Exercise description: Begin with the line that holds "The height and width of the screenshot is (107, 136).". Output it and all remaining lines of the material, verbatim, ending with the last.

Material provided:

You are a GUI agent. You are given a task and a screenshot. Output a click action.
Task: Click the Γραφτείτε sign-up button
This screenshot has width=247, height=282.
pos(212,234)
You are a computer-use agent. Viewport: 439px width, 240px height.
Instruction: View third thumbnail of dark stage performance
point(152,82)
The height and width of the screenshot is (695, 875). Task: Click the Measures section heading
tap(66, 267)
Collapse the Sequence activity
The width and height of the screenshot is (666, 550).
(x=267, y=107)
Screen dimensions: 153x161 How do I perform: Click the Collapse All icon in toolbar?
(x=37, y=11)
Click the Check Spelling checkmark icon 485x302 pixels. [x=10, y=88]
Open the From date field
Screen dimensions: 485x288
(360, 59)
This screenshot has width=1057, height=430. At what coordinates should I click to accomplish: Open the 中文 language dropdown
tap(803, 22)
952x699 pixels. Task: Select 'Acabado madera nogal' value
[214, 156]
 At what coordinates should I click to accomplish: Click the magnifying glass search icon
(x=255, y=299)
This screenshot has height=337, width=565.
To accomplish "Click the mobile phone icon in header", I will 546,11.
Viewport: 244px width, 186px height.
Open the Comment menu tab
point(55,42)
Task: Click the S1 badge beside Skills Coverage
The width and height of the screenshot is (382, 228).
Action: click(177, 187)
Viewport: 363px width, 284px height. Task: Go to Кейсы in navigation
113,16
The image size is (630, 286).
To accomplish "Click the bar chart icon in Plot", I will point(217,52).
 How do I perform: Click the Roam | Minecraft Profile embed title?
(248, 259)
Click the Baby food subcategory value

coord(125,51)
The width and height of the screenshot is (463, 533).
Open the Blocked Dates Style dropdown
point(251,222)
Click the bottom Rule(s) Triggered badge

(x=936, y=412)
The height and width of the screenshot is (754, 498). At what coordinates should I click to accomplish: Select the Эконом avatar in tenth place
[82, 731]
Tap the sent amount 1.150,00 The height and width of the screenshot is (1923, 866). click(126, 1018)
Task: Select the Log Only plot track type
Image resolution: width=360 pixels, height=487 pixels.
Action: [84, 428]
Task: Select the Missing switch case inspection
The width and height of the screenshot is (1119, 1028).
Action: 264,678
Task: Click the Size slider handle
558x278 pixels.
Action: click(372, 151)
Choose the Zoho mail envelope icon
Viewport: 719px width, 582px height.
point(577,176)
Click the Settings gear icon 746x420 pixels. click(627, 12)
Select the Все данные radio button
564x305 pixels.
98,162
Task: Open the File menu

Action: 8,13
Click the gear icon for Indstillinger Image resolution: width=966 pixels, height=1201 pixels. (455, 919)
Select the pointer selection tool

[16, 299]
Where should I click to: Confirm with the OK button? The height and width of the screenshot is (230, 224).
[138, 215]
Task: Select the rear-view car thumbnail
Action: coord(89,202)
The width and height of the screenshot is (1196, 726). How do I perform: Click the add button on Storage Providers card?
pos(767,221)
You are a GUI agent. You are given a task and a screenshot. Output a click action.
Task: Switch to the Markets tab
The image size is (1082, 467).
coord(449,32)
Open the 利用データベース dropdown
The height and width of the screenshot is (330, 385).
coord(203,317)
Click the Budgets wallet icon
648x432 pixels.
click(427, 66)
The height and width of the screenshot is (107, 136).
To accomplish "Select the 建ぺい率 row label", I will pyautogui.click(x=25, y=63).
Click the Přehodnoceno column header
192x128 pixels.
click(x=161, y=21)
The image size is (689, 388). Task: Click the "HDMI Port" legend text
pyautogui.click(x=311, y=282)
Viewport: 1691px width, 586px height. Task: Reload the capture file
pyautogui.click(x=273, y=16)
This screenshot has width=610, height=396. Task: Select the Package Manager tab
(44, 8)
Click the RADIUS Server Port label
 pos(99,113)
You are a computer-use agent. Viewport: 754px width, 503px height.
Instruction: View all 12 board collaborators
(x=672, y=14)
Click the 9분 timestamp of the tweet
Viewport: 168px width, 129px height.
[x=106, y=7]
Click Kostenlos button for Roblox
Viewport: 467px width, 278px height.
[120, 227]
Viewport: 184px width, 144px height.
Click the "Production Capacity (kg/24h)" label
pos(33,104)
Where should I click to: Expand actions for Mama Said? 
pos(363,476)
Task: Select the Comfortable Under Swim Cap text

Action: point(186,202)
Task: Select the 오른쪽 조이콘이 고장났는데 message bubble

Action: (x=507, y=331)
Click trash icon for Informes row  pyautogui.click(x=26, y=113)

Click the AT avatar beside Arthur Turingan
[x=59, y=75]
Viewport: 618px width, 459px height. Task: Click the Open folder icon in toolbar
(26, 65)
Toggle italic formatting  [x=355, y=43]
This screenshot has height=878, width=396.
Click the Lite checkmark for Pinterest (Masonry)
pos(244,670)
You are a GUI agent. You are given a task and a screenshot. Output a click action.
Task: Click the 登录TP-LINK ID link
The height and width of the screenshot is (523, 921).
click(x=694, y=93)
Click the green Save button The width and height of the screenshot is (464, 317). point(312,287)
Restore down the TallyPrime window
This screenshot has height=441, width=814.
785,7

Solution below:
The height and width of the screenshot is (107, 136).
To accomplish "Select the 建ぺい率 row label", I will pyautogui.click(x=25, y=63).
Click the Přehodnoceno column header
192x128 pixels.
click(x=161, y=21)
The image size is (689, 388). Task: Click the "HDMI Port" legend text
pyautogui.click(x=311, y=282)
Viewport: 1691px width, 586px height. Task: Reload the capture file
pyautogui.click(x=273, y=16)
This screenshot has width=610, height=396. Task: Select the Package Manager tab
(44, 8)
Click the RADIUS Server Port label
 pos(99,113)
You are a computer-use agent. Viewport: 754px width, 503px height.
Instruction: View all 12 board collaborators
(x=672, y=14)
Click the 9분 timestamp of the tweet
Viewport: 168px width, 129px height.
[x=106, y=7]
Click Kostenlos button for Roblox
Viewport: 467px width, 278px height.
[120, 227]
Viewport: 184px width, 144px height.
Click the "Production Capacity (kg/24h)" label
pos(33,104)
Where should I click to: Expand actions for Mama Said? 
pos(363,476)
Task: Select the Comfortable Under Swim Cap text

Action: point(186,202)
Task: Select the 오른쪽 조이콘이 고장났는데 message bubble

Action: (x=507, y=331)
Click trash icon for Informes row  pyautogui.click(x=26, y=113)

Click the AT avatar beside Arthur Turingan
[x=59, y=75]
Viewport: 618px width, 459px height. Task: Click the Open folder icon in toolbar
(26, 65)
Toggle italic formatting  [x=355, y=43]
This screenshot has height=878, width=396.
Click the Lite checkmark for Pinterest (Masonry)
pos(244,670)
You are a GUI agent. You are given a task and a screenshot. Output a click action.
Task: Click the 登录TP-LINK ID link
The height and width of the screenshot is (523, 921).
click(x=694, y=93)
Click the green Save button The width and height of the screenshot is (464, 317). point(312,287)
Restore down the TallyPrime window
This screenshot has height=441, width=814.
785,7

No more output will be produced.